» WHAT NEEDS TO BE DONE
Update the stretch of data from the line containing "Click the external link popup icon" through the end, changing "popup" to "pop-up" and keeping everything else unchanged. Give back only that stretch, and leave the pictures out.

==== DATASET RECORDS

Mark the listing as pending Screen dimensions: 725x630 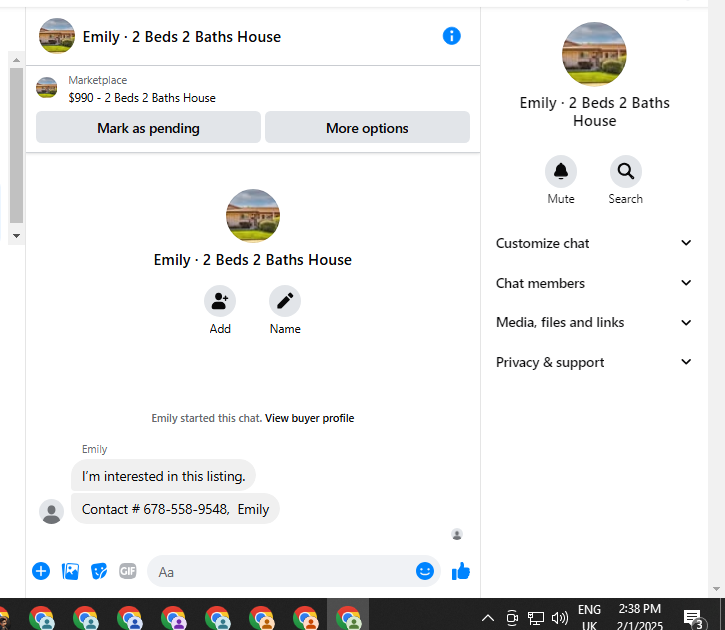click(148, 127)
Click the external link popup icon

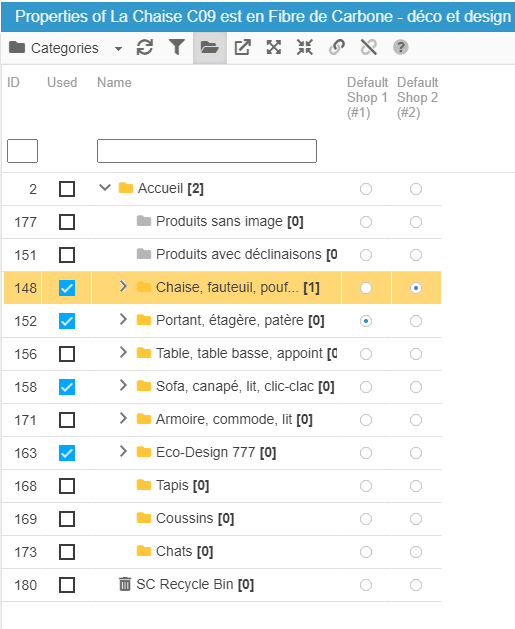click(242, 47)
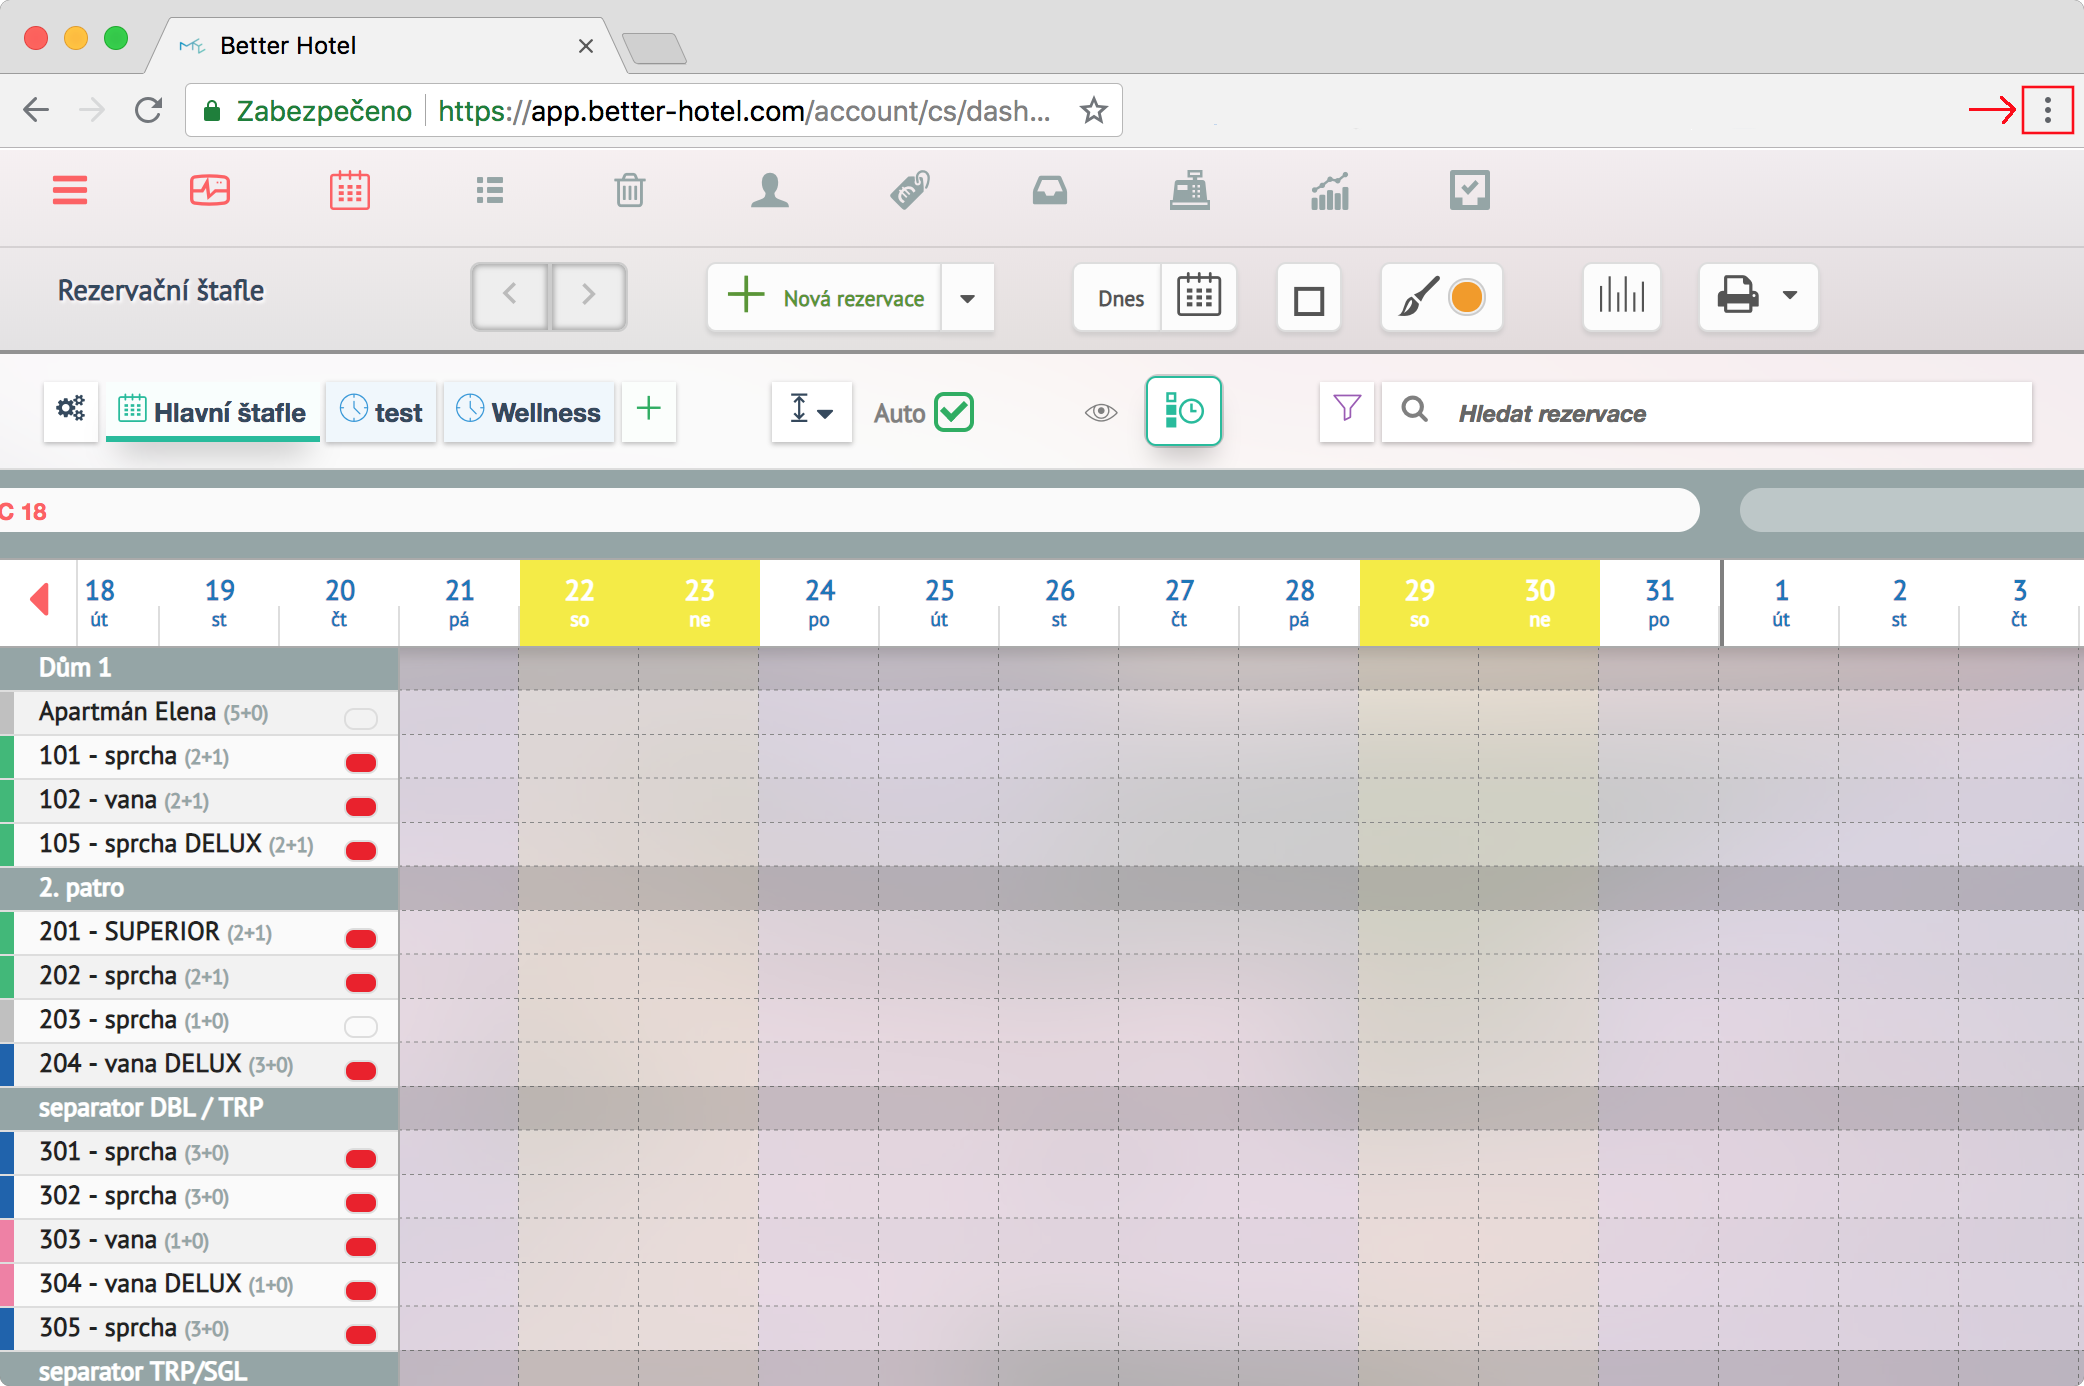The width and height of the screenshot is (2084, 1386).
Task: Click the price tag icon
Action: [909, 190]
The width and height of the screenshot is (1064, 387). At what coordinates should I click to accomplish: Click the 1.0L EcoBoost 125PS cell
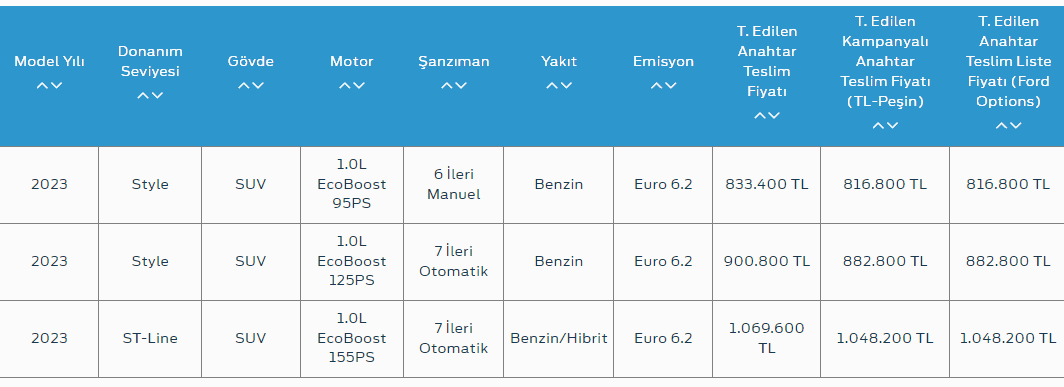[x=352, y=261]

========

» OUTPUT BELOW
Click the external link pop-up icon

click(242, 47)
The width and height of the screenshot is (2084, 1386).
Task: Click the price tag icon
Action: [909, 190]
The width and height of the screenshot is (1064, 387). At what coordinates should I click to accomplish: Click the 1.0L EcoBoost 125PS cell
[x=352, y=261]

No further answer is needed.